Lara stopped and shut her eyes tightly. She couldn’t face him now. Her head was pounding severely and her conscience was twisting with the brutality of guilt.

“I didn’t stay to the end.” She forced herself to face him but couldn’t meet his eyes. “There were still a whole lot of people there when we left. I’m sure there’re still people there even now. It was a party, Perry, so a little lateness is expected.” She prayed he’d back off at the flippant note in her voice.

But he didn’t. “Yes, it was. But you’re a married woman, Lara.” Perez came closer. “A married woman with a child who didn’t get to see his mother before he went to bed.”

“I am also a subordinate staff who very well cannot walk out on an official function whilst her superiors are still there.” She snapped, sick, tired and suddenly infuriated. He’d come back home later than this severally and she hadn’t crucified him. First time she does, it’s an abomination. “Fine! Fine, I apologise that I came home late, satisfied?”

“Are you drunk?” He was staring at her with shocked eyes.

“Jesus! Perez, get off my back already!” She yelled, taking shelter in fury. “I am not drunk!
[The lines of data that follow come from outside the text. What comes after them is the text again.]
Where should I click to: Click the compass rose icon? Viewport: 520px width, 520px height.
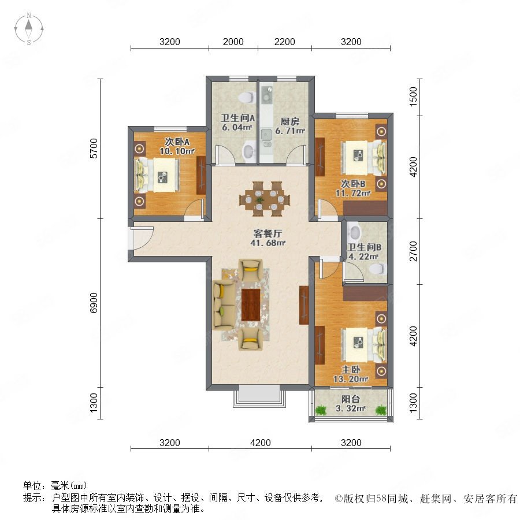29,29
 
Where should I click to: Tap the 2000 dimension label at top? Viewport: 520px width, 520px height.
233,42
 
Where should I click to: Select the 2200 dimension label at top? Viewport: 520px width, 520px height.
284,42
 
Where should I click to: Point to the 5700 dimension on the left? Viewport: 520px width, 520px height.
94,148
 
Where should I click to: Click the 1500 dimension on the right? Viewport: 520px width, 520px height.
413,96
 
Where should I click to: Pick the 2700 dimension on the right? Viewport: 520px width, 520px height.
413,251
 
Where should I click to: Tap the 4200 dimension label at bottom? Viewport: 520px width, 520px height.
261,443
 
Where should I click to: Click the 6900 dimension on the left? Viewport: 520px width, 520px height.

It was a damn party and I—like everyone else—had a few drinks.” She muttered a curse under her breath and turned to stalk off.

But he grabbed her by the arm and yanked her around. “Don’t you dare walk out on me when I’m talking to you! And never again use that tone with me, you hear me?”

Lara cowered and whimpered. His hand was digging into her flesh and the other was up, poised to strike.

Almost instantly he let her go, his eyes wide with horror as he stepped back. Then he whirled around and stomped out of the room.

Lara’s knees keeled over and she slumped to the floor. Dear God, had he just almost hit her? She couldn’t believe it. Was that what their marriage had come to?

She pressed a hand over her mouth as the tears spilled.